Substrings/subsitutions/regular expressions in C


    Nov 25 2008 | 11:56 am
    As standard C does not come with a regular expressions library (as far as I know) so what would be the best way to implement these expressions I use in the regexp object:
    [regexp -M[\w].+(?i:ms)] - substrings
    [regexp (-M|ms) @substitute " "] - substitutions
    There may be a way to make it simpler. I want to search a list of various atoms which I have modified simplelist to do and then match elements using regular expressions and output them in a different form.
    So using the two regexp I can convert -M34.6ms to 34.6.
    Perhaps this is possible using 'if then' but I can't think how to split the symbols up without regular expressions.
    I hope this is clear.
    Thanks!

    • Nov 25 2008 | 12:12 pm
      Here's a patch in max which demonstrates roughly what I'm trying to do:
      I want to write this in an object as I have lots of different atoms to match of varying formats which would be criminally inefficient in Max (and I want to practice my dev skills! ;)
    • Nov 25 2008 | 1:59 pm
      On Nov 25, 2008, at 3:56 AM, fairesigneaumachiniste wrote:
      > As standard C does not come with a regular expressions library (as > far as I know) so what would be the best way to implement these > expressions I use in the regexp object:
      I could suggest you use the PCRE library (http://www.pcre.org), which is what the regexp max object does, but if the max regexp object is slow, then you will not see any performance improvement in your own object which uses PCRE. So what would I suggest?

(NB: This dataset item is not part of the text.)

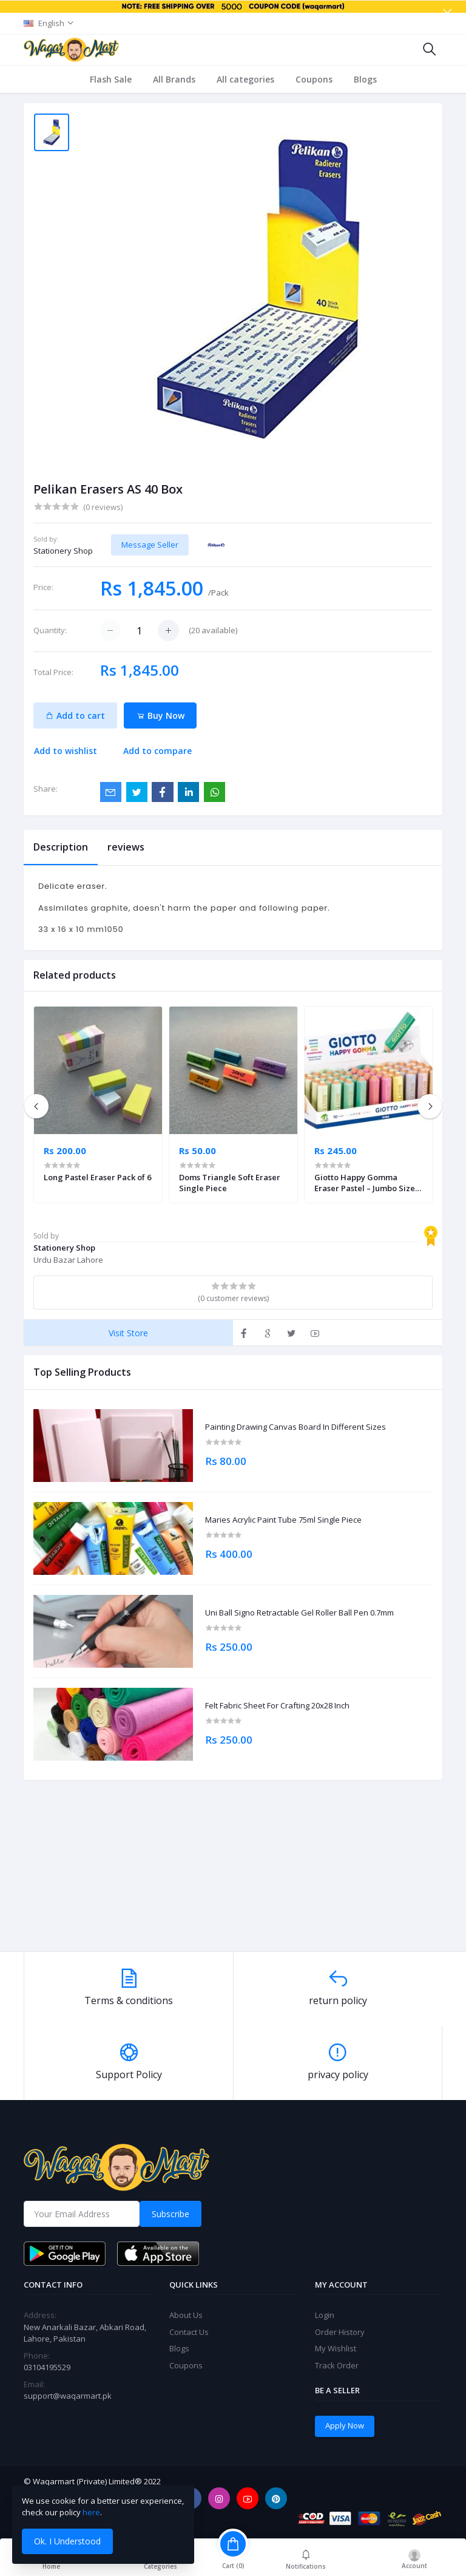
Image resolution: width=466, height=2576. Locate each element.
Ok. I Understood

A tight string walking function of your own. or sscanf/strtok/etc might be useful if you have a decent expectation of what the input is like.
      From your simple example you probably can do something along the lines of the following quicko email client code
      void stripnumber(char *dst, const char *src) { char c;
      // keep numbers, spaces, and periods // strip everything else while (c = *src++) { switch (c) { case ' ': case '.': case '0': case '1': case '2': case '3': case '4': case '5': case '6': case '7': case '8': case '9': *dst++ = c; // copy char from input to output break; default: //skip } }
      *dst = ''; // null terminate output }
      Here's a simple tutorial on working with strings in C: http://www.eskimo.com/~scs/cclass/notes/sx8.html
      You can also get into finite automata implementations for regular expressions which can be much faster than the typical backtracking algorithms like perl and pcre use. Here's one reasonably clear paper on the subject with code samples if you're feeling really nerdy.
      If you get deeper into string processing in C, you'll also need to pay attention to UTF-8 unicode representation as well if you want to handle non ASCII characters:
      Hope this gets you started. If you have further questions about this stuff, I'd suggest you search online. Obviously lots of info out there.
      -Joshua
    • Nov 26 2008 | 8:37 am
      I'll also add that on OSX, there is a regex library installed, I believe it is the POSIX implementation, see regex.h
      That said, from what I have read, I would be careful as to how you use it because it can be slow. I have not witnessed this yet in my implementation of it in my external.
      The functions of interest or:
      regcomp regexec
      You can search for substrings with () very easily using an array of offsets to the matches. I then use the standard string functions to build up what I want.
      However, if efficiency is what you want, I'd follow the advise and create very specific functions with the c string commands that are going to be ULTIMATELY faster.